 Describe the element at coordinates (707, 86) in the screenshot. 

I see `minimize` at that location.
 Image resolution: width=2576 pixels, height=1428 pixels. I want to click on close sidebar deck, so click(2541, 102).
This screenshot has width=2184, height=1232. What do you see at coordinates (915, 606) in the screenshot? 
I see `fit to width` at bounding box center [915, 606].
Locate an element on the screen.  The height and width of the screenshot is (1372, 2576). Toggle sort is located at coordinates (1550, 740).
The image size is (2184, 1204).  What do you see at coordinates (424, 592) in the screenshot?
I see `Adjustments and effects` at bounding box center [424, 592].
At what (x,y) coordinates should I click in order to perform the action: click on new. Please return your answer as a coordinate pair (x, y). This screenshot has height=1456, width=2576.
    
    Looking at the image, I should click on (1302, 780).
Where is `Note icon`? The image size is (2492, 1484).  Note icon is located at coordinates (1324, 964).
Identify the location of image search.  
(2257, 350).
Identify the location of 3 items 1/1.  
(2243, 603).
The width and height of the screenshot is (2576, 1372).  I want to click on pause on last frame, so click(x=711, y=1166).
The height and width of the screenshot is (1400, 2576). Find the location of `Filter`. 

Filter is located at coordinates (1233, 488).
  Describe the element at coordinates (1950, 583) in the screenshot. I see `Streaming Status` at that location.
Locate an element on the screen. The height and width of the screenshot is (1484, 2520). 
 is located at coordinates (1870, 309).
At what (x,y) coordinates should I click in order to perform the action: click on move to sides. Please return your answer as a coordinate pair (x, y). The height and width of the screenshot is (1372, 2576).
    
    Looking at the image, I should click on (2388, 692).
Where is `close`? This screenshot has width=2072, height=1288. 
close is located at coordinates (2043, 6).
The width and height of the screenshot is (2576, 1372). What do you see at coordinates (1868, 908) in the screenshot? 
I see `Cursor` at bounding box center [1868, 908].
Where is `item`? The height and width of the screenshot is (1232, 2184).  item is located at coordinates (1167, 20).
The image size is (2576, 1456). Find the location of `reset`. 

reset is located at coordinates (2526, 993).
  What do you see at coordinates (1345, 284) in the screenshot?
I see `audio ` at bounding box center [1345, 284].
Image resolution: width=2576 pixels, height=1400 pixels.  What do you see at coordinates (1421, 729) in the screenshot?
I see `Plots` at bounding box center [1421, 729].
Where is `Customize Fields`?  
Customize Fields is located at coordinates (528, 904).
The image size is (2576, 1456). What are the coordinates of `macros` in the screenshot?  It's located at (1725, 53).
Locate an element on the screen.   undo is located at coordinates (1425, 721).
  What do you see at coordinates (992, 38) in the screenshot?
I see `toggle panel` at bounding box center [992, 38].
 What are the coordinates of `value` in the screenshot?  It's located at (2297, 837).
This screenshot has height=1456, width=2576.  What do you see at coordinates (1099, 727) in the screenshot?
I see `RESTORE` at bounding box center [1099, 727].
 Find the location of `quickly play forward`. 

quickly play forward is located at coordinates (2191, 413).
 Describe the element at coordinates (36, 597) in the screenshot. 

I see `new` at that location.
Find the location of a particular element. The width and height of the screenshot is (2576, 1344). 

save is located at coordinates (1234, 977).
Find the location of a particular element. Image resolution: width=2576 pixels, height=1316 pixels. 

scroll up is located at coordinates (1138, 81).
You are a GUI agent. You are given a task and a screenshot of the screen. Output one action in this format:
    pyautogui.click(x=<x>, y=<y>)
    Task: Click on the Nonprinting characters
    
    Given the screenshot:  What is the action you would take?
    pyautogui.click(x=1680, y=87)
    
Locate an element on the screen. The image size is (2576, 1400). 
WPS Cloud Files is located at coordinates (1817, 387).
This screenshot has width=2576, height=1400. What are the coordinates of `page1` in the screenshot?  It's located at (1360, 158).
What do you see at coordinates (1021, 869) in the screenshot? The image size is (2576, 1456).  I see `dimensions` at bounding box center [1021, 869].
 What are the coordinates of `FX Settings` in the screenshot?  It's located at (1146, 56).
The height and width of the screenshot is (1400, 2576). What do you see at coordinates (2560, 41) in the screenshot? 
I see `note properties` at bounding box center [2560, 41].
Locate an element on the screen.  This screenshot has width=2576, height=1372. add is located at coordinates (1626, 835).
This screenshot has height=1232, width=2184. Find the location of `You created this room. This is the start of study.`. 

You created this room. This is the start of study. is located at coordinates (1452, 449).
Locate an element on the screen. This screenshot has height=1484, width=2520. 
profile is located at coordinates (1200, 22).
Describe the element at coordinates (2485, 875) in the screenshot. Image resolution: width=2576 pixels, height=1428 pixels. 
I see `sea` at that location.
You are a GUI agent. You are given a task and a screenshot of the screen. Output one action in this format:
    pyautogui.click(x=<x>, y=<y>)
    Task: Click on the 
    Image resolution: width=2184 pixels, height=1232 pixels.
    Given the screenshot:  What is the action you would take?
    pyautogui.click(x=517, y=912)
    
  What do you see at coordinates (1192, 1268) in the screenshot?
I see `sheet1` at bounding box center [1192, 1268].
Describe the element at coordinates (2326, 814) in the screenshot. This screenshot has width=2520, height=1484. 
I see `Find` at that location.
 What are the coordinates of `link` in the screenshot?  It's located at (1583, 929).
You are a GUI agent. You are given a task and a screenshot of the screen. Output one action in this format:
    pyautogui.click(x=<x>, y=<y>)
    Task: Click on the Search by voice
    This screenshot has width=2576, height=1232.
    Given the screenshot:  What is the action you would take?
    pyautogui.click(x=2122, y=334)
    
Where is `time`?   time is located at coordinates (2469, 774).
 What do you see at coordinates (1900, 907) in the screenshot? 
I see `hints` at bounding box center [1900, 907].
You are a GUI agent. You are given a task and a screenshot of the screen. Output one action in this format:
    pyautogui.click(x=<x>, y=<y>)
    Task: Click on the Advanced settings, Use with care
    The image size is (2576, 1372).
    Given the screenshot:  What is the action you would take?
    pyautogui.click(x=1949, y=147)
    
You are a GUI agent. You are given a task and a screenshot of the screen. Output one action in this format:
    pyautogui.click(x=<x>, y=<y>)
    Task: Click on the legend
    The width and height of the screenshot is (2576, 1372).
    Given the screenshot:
------------------------------------------------
**Problem statement**
Copy every one of the records above line for line, with no changes.

**Answer to the task**
 Describe the element at coordinates (707, 86) in the screenshot. 

I see `minimize` at that location.
 Image resolution: width=2576 pixels, height=1428 pixels. I want to click on close sidebar deck, so click(2541, 102).
This screenshot has width=2184, height=1232. What do you see at coordinates (915, 606) in the screenshot? 
I see `fit to width` at bounding box center [915, 606].
Locate an element on the screen.  The height and width of the screenshot is (1372, 2576). Toggle sort is located at coordinates (1550, 740).
The image size is (2184, 1204).  What do you see at coordinates (424, 592) in the screenshot?
I see `Adjustments and effects` at bounding box center [424, 592].
At what (x,y) coordinates should I click in order to perform the action: click on new. Please return your answer as a coordinate pair (x, y). This screenshot has height=1456, width=2576.
    
    Looking at the image, I should click on (1302, 780).
Where is `Note icon`? The image size is (2492, 1484).  Note icon is located at coordinates (1324, 964).
Identify the location of image search.  
(2257, 350).
Identify the location of 3 items 1/1.  
(2243, 603).
The width and height of the screenshot is (2576, 1372).  I want to click on pause on last frame, so click(x=711, y=1166).
The height and width of the screenshot is (1400, 2576). Find the location of `Filter`. 

Filter is located at coordinates (1233, 488).
  Describe the element at coordinates (1950, 583) in the screenshot. I see `Streaming Status` at that location.
Locate an element on the screen. The height and width of the screenshot is (1484, 2520). 
 is located at coordinates (1870, 309).
At what (x,y) coordinates should I click in order to perform the action: click on move to sides. Please return your answer as a coordinate pair (x, y). The height and width of the screenshot is (1372, 2576).
    
    Looking at the image, I should click on (2388, 692).
Where is `close`? This screenshot has width=2072, height=1288. 
close is located at coordinates (2043, 6).
The width and height of the screenshot is (2576, 1372). What do you see at coordinates (1868, 908) in the screenshot? 
I see `Cursor` at bounding box center [1868, 908].
Where is `item`? The height and width of the screenshot is (1232, 2184).  item is located at coordinates (1167, 20).
The image size is (2576, 1456). Find the location of `reset`. 

reset is located at coordinates (2526, 993).
  What do you see at coordinates (1345, 284) in the screenshot?
I see `audio ` at bounding box center [1345, 284].
Image resolution: width=2576 pixels, height=1400 pixels.  What do you see at coordinates (1421, 729) in the screenshot?
I see `Plots` at bounding box center [1421, 729].
Where is `Customize Fields`?  
Customize Fields is located at coordinates (528, 904).
The image size is (2576, 1456). What are the coordinates of `macros` in the screenshot?  It's located at (1725, 53).
Locate an element on the screen.   undo is located at coordinates (1425, 721).
  What do you see at coordinates (992, 38) in the screenshot?
I see `toggle panel` at bounding box center [992, 38].
 What are the coordinates of `value` in the screenshot?  It's located at (2297, 837).
This screenshot has height=1456, width=2576.  What do you see at coordinates (1099, 727) in the screenshot?
I see `RESTORE` at bounding box center [1099, 727].
 Find the location of `quickly play forward`. 

quickly play forward is located at coordinates (2191, 413).
 Describe the element at coordinates (36, 597) in the screenshot. 

I see `new` at that location.
Find the location of a particular element. The width and height of the screenshot is (2576, 1344). 

save is located at coordinates (1234, 977).
Find the location of a particular element. Image resolution: width=2576 pixels, height=1316 pixels. 

scroll up is located at coordinates (1138, 81).
You are a GUI agent. You are given a task and a screenshot of the screen. Output one action in this format:
    pyautogui.click(x=<x>, y=<y>)
    Task: Click on the Nonprinting characters
    
    Given the screenshot:  What is the action you would take?
    pyautogui.click(x=1680, y=87)
    
Locate an element on the screen. The image size is (2576, 1400). 
WPS Cloud Files is located at coordinates (1817, 387).
This screenshot has width=2576, height=1400. What are the coordinates of `page1` in the screenshot?  It's located at (1360, 158).
What do you see at coordinates (1021, 869) in the screenshot? The image size is (2576, 1456).  I see `dimensions` at bounding box center [1021, 869].
 What are the coordinates of `FX Settings` in the screenshot?  It's located at (1146, 56).
The height and width of the screenshot is (1400, 2576). What do you see at coordinates (2560, 41) in the screenshot? 
I see `note properties` at bounding box center [2560, 41].
Locate an element on the screen.  This screenshot has width=2576, height=1372. add is located at coordinates (1626, 835).
This screenshot has height=1232, width=2184. Find the location of `You created this room. This is the start of study.`. 

You created this room. This is the start of study. is located at coordinates (1452, 449).
Locate an element on the screen. This screenshot has height=1484, width=2520. 
profile is located at coordinates (1200, 22).
Describe the element at coordinates (2485, 875) in the screenshot. Image resolution: width=2576 pixels, height=1428 pixels. 
I see `sea` at that location.
You are a GUI agent. You are given a task and a screenshot of the screen. Output one action in this format:
    pyautogui.click(x=<x>, y=<y>)
    Task: Click on the 
    Image resolution: width=2184 pixels, height=1232 pixels.
    Given the screenshot:  What is the action you would take?
    pyautogui.click(x=517, y=912)
    
  What do you see at coordinates (1192, 1268) in the screenshot?
I see `sheet1` at bounding box center [1192, 1268].
Describe the element at coordinates (2326, 814) in the screenshot. This screenshot has width=2520, height=1484. 
I see `Find` at that location.
 What are the coordinates of `link` in the screenshot?  It's located at (1583, 929).
You are a GUI agent. You are given a task and a screenshot of the screen. Output one action in this format:
    pyautogui.click(x=<x>, y=<y>)
    Task: Click on the Search by voice
    This screenshot has width=2576, height=1232.
    Given the screenshot:  What is the action you would take?
    pyautogui.click(x=2122, y=334)
    
Where is `time`?   time is located at coordinates (2469, 774).
 What do you see at coordinates (1900, 907) in the screenshot? 
I see `hints` at bounding box center [1900, 907].
You are a GUI agent. You are given a task and a screenshot of the screen. Output one action in this format:
    pyautogui.click(x=<x>, y=<y>)
    Task: Click on the Advanced settings, Use with care
    The image size is (2576, 1372).
    Given the screenshot:  What is the action you would take?
    pyautogui.click(x=1949, y=147)
    
You are a GUI agent. You are given a task and a screenshot of the screen. Output one action in this format:
    pyautogui.click(x=<x>, y=<y>)
    Task: Click on the legend
    The width and height of the screenshot is (2576, 1372).
    Given the screenshot:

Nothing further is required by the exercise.